Failure Black is unable to save her two stones, as shown in this diagram. Up to 4, four black stones cannot avoid getting captured, and the white group will get two eyes. The lower-side white group is in fact unconditionally alive, and so the best Black can do is get her own group to live. Solution
Solution (1) The eye-removing move of 1 is Black’s strongest move. After this, we have an interesting subproblem of how White can possibly live; the sequence of 2–8, aiming to utilise an under-the-stones tesuji, is the solution. If instead of 4 White plays 5, Black plays 4, and the white group will simply die. Alternatively, if instead of 6 White plays 7, Black plays 6 and White ends up with a large eye in a capturing race. However, the outer black group has more liberties, and so this would also lead to White’s getting captured.
Solution (2) After White captures four black stones, the black cut of 9 may seem severe at first, but white 10 sets up the under-the-stones tesuji for two eyes.

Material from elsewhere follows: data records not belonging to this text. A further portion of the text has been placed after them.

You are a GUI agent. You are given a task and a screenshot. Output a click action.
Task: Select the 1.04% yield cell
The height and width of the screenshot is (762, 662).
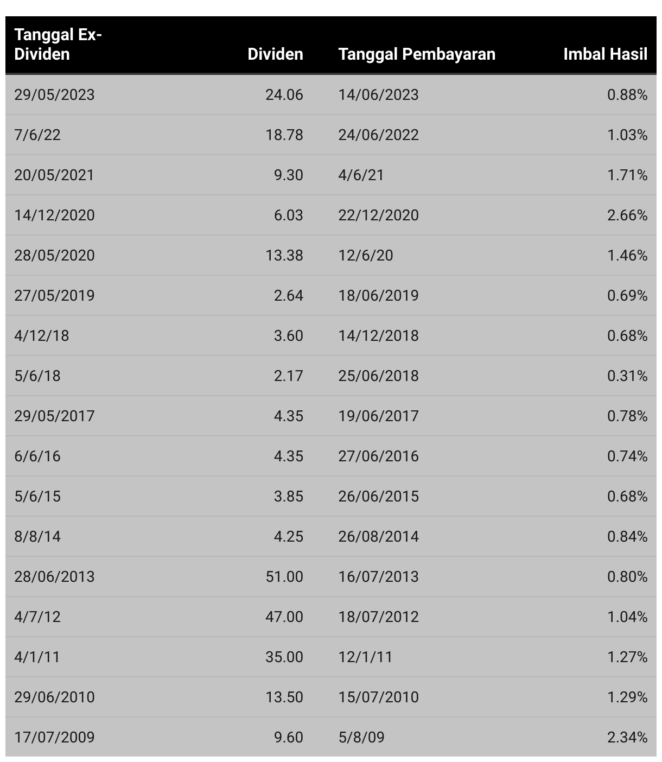627,617
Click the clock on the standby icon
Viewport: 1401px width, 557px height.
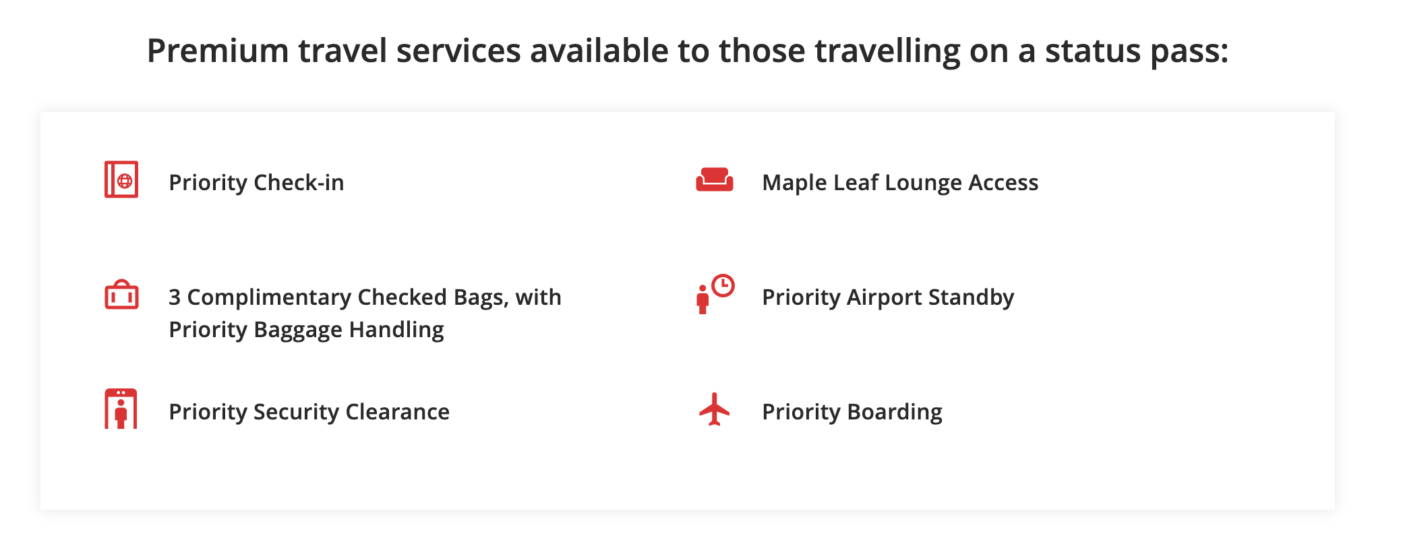coord(723,285)
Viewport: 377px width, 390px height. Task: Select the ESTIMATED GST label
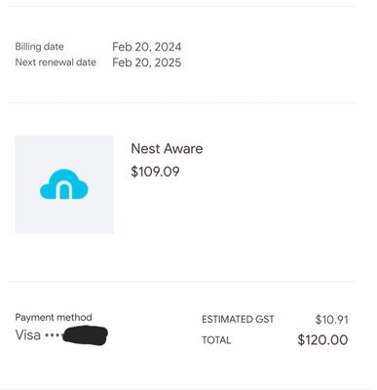coord(238,319)
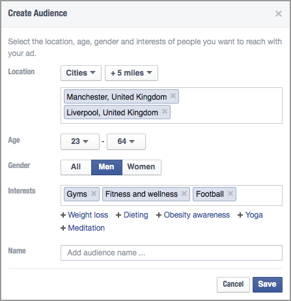
Task: Add Weight loss suggested interest
Action: click(84, 215)
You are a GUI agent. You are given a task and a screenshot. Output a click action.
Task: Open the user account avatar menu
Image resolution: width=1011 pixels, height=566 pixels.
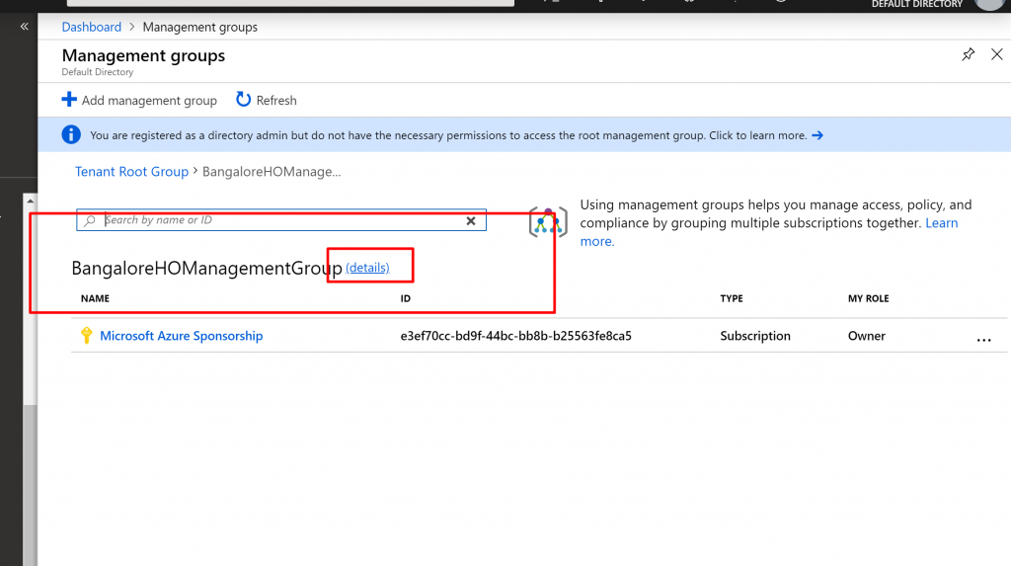click(x=990, y=4)
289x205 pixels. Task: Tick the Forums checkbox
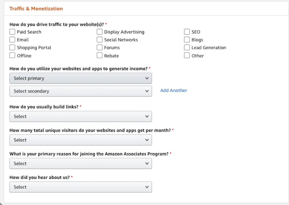click(x=100, y=48)
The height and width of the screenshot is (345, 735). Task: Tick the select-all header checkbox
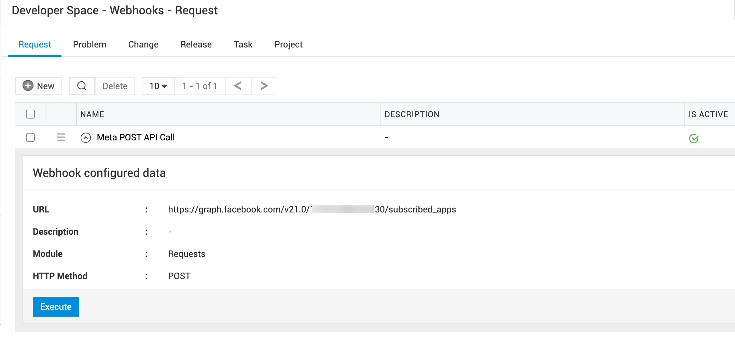(30, 114)
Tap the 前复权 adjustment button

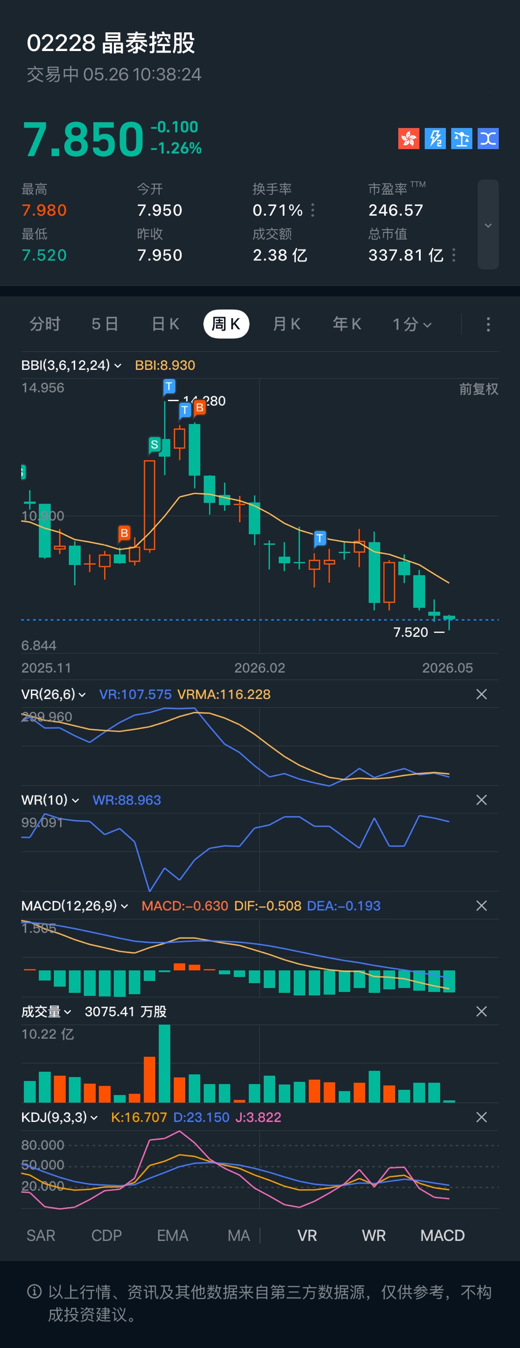(479, 389)
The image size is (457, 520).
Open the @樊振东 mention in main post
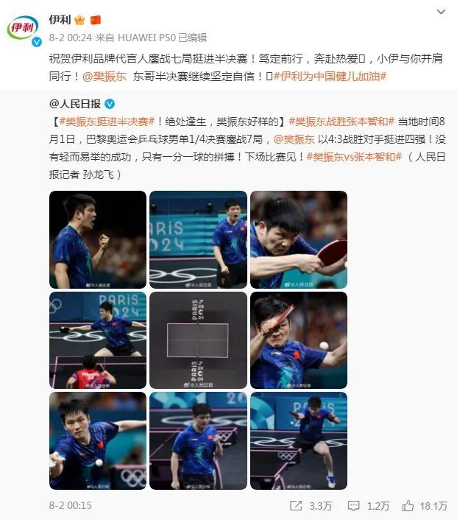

Solution (3) The moves 12–14 follow and, while the white lower-side group lives, Black at least gets one eye in sente. The question is then, where Black can create a second eye. Black 15 looks promising, but White unleashes a severe attack with 16. In the most local sense, white 16 would deprive Black of her eye, but the surrounding shape in this problem is a bit special. After 17–22 get played, Black unleashes her final tesuji of 23. After this, White cannot prevent Black from forming her second eye; for example, white 24 fails to 25–27. Finally, Black lives.